● **Your instructions**:
An exact copy of every line from the one holding "You are a computer-use agent." to the end of the entries below is required; leave the pictures out.

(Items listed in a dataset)
####################
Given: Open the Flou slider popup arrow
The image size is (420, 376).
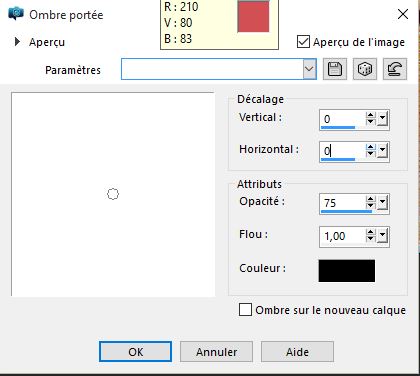Looking at the screenshot, I should 383,236.
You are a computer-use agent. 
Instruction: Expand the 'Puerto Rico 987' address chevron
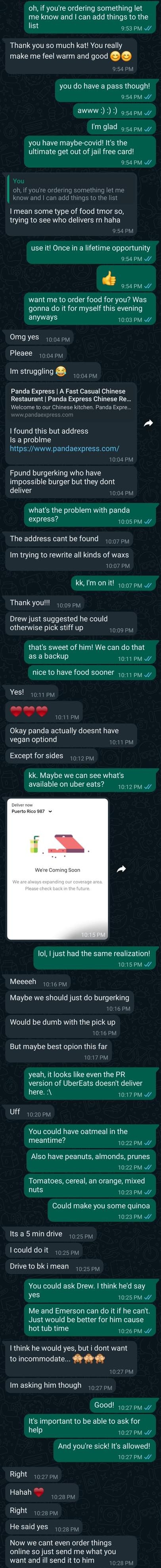[x=50, y=811]
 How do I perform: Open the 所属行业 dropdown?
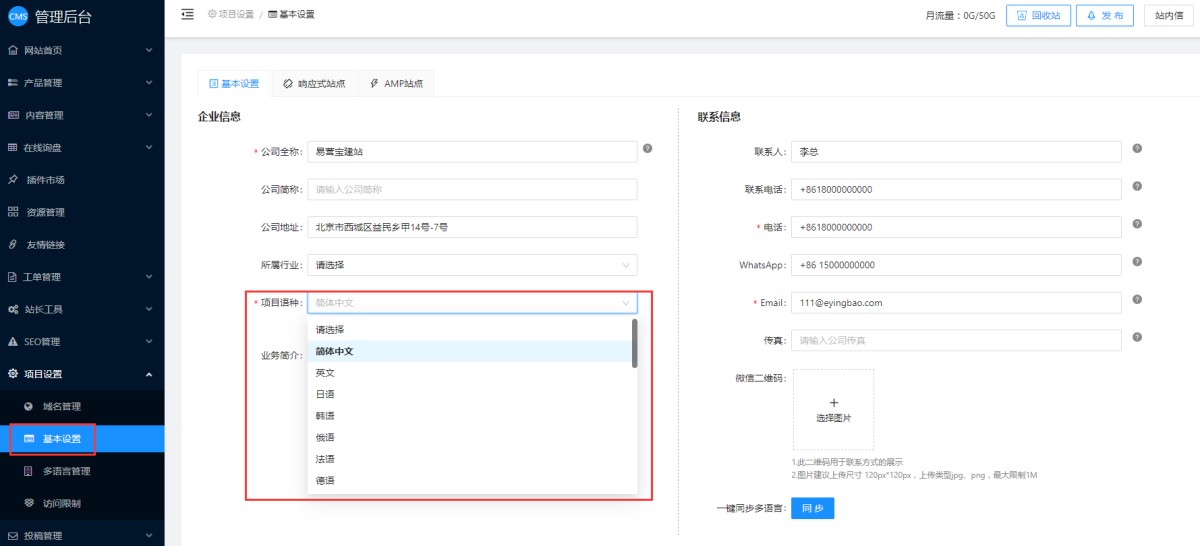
####################
● **Output of the exercise**:
You are a computer-use agent. 
Instruction: Expand the 'Puerto Rico 987' address chevron
[x=50, y=811]
 How do I perform: Open the 所属行业 dropdown?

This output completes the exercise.